→ GIVEN ENTRIES:

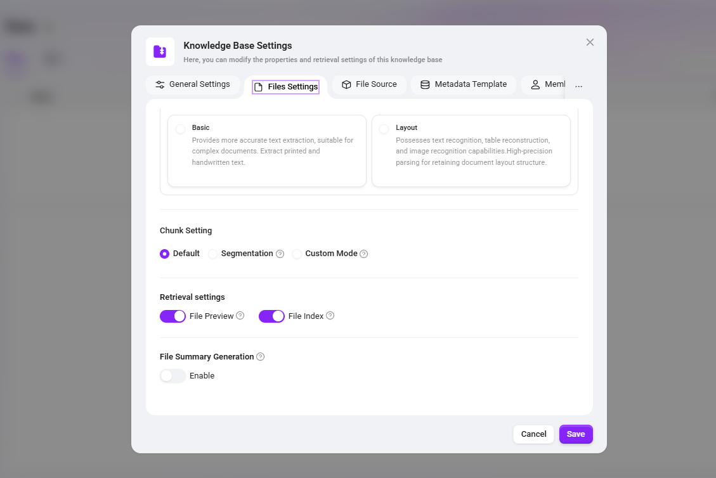Click the Metadata Template database icon
This screenshot has height=478, width=716.
pos(425,84)
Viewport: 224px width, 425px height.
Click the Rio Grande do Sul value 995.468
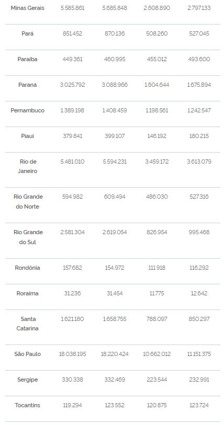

→ EXERCISE DESCRIPTION: Write the lines from the one containing "Viewport: 224px width, 425px height." through the end of the data above exactly as they appear, and do not carry over any picture.

→ REPLY TO THE EXERCISE:
Viewport: 224px width, 425px height.
Click the Rio Grande do Sul value 995.468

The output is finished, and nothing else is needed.